▶ [Task item]
Among the lines of the records, please find those that contain the word "agent" and copy them.

(Entries taken from a collection)
════════

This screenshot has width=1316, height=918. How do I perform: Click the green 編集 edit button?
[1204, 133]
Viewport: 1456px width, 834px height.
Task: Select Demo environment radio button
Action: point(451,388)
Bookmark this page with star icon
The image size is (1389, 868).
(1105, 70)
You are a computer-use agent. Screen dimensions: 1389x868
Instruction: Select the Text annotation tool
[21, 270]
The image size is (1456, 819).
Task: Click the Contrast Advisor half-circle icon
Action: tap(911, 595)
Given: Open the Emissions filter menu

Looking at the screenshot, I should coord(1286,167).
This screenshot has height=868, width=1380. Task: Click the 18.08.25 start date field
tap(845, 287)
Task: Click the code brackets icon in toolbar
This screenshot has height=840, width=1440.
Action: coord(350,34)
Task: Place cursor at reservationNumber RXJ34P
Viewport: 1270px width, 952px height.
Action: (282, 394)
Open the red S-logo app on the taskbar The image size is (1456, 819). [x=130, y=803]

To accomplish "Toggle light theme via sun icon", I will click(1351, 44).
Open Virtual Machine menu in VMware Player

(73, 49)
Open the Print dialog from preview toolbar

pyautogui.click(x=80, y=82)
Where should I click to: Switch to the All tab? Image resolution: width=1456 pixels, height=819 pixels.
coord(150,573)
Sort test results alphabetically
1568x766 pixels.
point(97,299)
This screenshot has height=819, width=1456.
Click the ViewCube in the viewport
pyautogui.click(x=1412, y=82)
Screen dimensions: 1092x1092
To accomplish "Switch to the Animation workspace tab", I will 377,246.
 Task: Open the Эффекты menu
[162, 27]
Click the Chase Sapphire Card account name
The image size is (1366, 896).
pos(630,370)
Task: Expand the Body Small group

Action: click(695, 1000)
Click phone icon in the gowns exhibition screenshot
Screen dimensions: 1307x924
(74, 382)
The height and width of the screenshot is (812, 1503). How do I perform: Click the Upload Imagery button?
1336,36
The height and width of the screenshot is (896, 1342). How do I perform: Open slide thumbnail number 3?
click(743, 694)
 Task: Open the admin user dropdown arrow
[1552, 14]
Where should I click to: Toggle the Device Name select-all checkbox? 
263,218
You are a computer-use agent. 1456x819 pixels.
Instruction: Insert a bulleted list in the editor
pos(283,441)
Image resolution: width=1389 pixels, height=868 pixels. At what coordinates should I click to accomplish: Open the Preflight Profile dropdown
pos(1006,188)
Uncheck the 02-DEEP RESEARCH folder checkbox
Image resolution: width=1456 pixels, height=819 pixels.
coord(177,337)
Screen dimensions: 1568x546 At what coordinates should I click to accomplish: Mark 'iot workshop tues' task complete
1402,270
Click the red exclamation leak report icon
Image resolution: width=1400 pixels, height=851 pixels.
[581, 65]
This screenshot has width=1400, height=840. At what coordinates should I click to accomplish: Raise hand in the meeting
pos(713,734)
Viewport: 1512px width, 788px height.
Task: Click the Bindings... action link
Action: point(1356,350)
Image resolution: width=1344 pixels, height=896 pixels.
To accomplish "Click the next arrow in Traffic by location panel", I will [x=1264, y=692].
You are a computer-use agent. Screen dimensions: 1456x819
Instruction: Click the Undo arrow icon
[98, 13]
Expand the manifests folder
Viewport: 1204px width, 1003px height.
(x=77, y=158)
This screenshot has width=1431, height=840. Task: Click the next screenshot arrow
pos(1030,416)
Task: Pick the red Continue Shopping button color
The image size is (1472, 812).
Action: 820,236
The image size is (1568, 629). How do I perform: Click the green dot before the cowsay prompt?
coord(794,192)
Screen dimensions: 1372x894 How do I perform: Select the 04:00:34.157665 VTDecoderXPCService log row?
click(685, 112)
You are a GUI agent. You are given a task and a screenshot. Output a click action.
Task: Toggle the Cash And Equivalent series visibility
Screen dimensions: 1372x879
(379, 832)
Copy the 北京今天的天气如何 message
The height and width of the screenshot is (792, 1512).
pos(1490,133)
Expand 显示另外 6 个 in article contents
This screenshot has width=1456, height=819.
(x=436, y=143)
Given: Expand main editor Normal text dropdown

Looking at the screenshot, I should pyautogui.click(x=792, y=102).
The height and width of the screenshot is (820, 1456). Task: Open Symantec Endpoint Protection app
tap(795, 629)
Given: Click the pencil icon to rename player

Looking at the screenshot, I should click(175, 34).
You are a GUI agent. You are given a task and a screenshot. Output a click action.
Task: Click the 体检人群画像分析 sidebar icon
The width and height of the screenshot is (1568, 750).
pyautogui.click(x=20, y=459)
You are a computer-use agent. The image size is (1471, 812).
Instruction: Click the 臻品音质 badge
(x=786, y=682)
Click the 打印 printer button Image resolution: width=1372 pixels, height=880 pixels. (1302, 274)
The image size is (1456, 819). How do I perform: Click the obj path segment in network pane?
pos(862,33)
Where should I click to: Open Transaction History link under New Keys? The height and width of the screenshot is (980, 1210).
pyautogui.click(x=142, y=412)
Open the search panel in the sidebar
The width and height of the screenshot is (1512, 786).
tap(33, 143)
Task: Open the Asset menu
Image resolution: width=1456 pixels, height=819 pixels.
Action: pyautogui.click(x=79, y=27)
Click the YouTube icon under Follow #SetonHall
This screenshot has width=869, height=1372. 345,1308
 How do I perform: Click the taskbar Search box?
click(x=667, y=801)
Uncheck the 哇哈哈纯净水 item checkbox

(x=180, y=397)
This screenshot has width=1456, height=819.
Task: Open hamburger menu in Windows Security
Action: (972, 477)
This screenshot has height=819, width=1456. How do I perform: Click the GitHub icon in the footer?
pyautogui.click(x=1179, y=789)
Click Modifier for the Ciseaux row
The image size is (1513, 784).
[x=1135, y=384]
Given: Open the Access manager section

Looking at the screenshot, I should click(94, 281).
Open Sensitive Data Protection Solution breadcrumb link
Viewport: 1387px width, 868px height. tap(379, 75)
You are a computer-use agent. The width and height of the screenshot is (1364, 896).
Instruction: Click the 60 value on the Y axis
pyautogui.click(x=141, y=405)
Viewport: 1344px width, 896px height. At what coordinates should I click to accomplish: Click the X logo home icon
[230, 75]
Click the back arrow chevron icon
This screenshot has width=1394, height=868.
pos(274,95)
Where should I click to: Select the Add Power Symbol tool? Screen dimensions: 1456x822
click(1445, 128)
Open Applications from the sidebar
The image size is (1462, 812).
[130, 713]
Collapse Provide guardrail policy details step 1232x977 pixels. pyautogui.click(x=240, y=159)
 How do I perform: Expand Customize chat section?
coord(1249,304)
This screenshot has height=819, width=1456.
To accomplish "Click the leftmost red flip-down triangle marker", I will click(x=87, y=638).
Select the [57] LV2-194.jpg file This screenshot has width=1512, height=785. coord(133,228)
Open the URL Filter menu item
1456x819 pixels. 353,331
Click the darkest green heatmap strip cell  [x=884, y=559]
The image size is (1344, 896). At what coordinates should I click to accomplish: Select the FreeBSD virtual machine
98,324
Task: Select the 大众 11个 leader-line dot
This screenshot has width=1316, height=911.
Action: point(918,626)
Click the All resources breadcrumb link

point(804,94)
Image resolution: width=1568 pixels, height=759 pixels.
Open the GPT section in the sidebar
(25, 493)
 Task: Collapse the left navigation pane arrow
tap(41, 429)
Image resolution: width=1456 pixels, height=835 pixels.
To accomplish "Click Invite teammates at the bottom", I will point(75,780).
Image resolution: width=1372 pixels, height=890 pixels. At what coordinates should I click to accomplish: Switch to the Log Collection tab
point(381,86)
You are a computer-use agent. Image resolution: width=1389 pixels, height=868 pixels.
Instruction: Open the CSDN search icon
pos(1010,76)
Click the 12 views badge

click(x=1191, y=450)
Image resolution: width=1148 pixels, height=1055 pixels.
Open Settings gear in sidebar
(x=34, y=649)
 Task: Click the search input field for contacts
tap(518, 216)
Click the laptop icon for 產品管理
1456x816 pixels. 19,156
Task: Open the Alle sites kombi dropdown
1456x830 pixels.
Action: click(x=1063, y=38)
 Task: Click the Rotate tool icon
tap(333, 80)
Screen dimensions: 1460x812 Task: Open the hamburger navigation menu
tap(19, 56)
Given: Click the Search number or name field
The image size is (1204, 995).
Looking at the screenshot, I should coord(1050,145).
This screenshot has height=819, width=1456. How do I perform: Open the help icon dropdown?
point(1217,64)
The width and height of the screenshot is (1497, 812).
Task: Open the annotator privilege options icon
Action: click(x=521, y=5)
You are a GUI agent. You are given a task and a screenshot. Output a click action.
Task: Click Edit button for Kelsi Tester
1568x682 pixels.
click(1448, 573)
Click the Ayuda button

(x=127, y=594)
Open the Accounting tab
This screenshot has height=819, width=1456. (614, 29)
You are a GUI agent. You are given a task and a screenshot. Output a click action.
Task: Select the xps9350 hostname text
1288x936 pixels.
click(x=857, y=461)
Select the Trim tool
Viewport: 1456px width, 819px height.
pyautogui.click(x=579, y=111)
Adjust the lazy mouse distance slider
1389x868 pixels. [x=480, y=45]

════════

▶ [Finished exercise]
You are a computer-use agent. Screen dimensions: 1389x868
You are a computer-use agent. 1456x819 pixels.
You are a computer-use agent. Screen dimensions: 1456x819
You are a GUI agent. You are given a task and a screenshot. Output a click action.
You are a GUI agent. You are given a task and a screenshot. Output a click action.
You are a computer-use agent. The image size is (1471, 812).
You are a computer-use agent. The width and height of the screenshot is (1364, 896).
You are a computer-use agent. Image resolution: width=1389 pixels, height=868 pixels.
You are a GUI agent. You are given a task and a screenshot. Output a click action.
You are a GUI agent. You are given a task and a screenshot. Output a click action.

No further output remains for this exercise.